Probably. If you look at yoga from an exercise science standpoint, losing weight becomes an easy three-fold equation: challenge your heart rate, increase muscle mass and cut calories.    

Will yoga increase muscle mass? Yes. For an experienced practitioner this involves continually challenging yourself with yoga poses such as plank, inversions, concentrated flows, and sustained asanas, which are part of all of our classes at Rasamaya. If you are new to yoga any kind of yoga movement will be a new challenge to your muscles regardless of whatever other training you have had.   
Will yoga increase your heart rate? Maybe. Initially all new forms of movement will challenge your heart rate.
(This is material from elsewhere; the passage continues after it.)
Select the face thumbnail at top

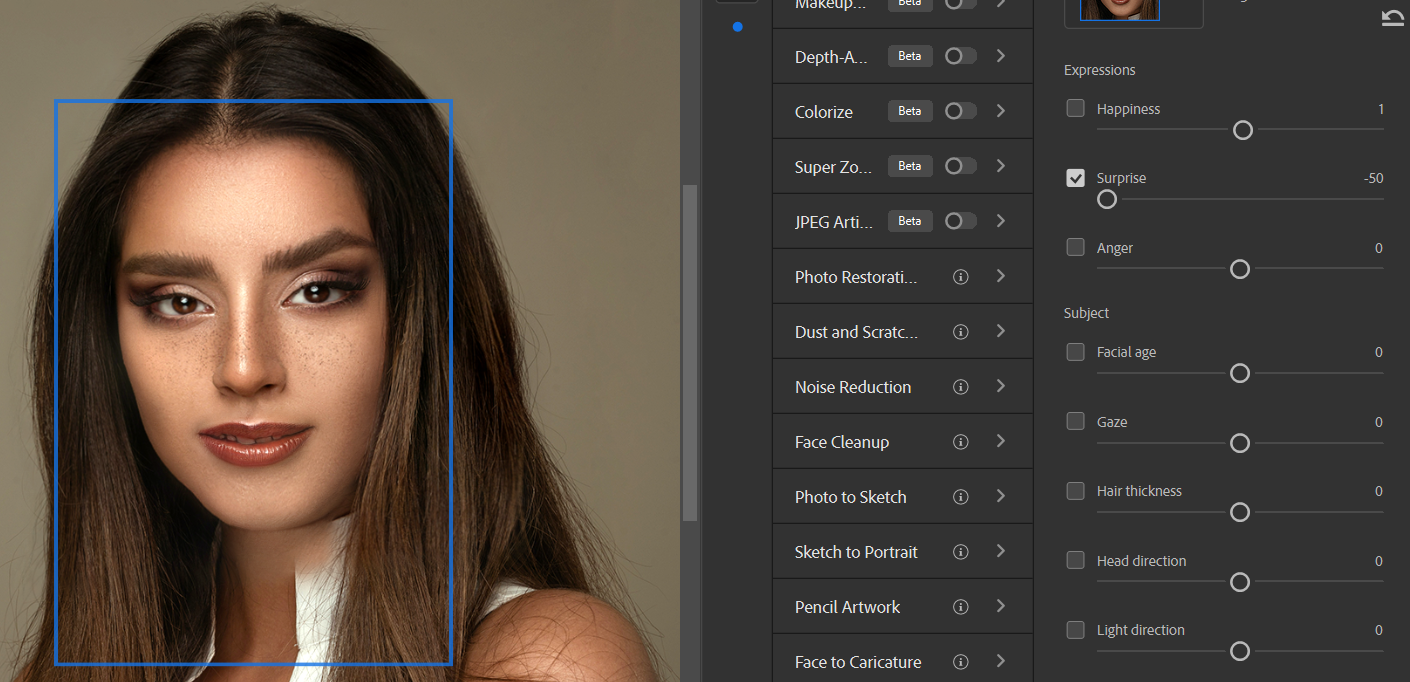click(1119, 10)
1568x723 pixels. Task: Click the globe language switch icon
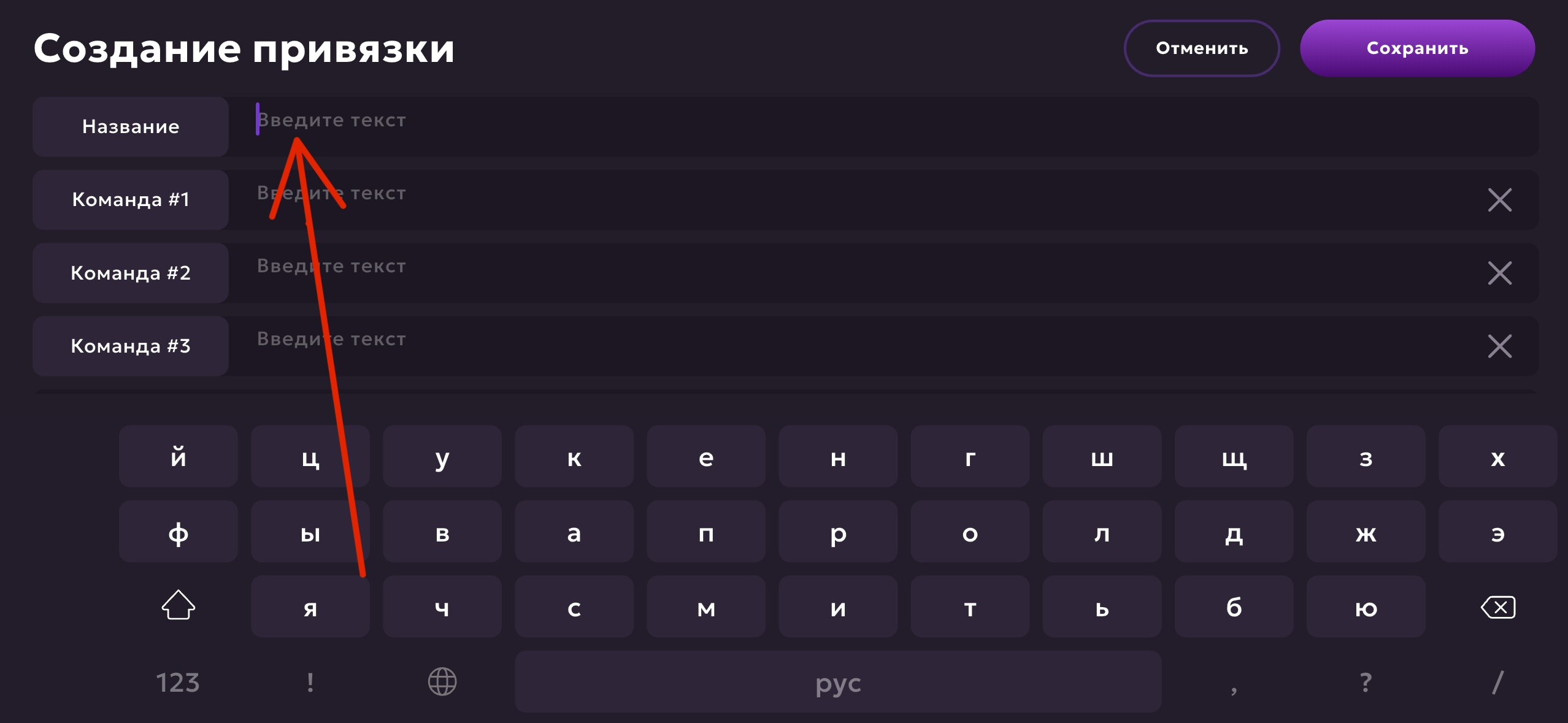tap(442, 681)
Yoga is however meant to eventually become meditation in motion. One of the goals of yoga is to create a body that maintains a steady heart rate regardless of stress or challenge. Hopefully by the time you reach that point you will have gained a decent amount of muscle mass (which equates to a higher metabolism as muscle burns more calories than fat) and weight will no longer be a consideration.  

One more closing thought on this question. There are some scientifically proven theories that weight loss is directly related to stress. If your stress hormones are high then your body can't metabolize or process anything correctly. I have worked with many clients over the years that did everything right on paper but the scale or their pants size never shifted. All of these individuals were people who were on the go constantly with very stressful lives. Taking time for yourself is important, and giving yourself the gift of movement classes is an excellent way to boost your metabolism and clear your mind.   

MY DOCTOR TOLD ME TO DO YOGA FOR MY "x" (insert chronic pain). WILL IT HELP? 

Yoga is not one-stop shopping, but it has the potential to help if you do a very focused practice and pay particular attention to your alignment and needs. The human body is an amazing structure that responds well to appropriate levels of challenge versus rest. Yoga can be an excellent road to health, especially when adopted as a lifestyle. It's why people always call yoga a connection between "body, mind, and spirit." Make sure to tell your instructor of any limitations or pain you have. If you are experiencing chronic pain you should absolutely email the studio for recommendations and definitely consider private structural therapy sessions to make sure you are moving safely and appropriately in yoga classes.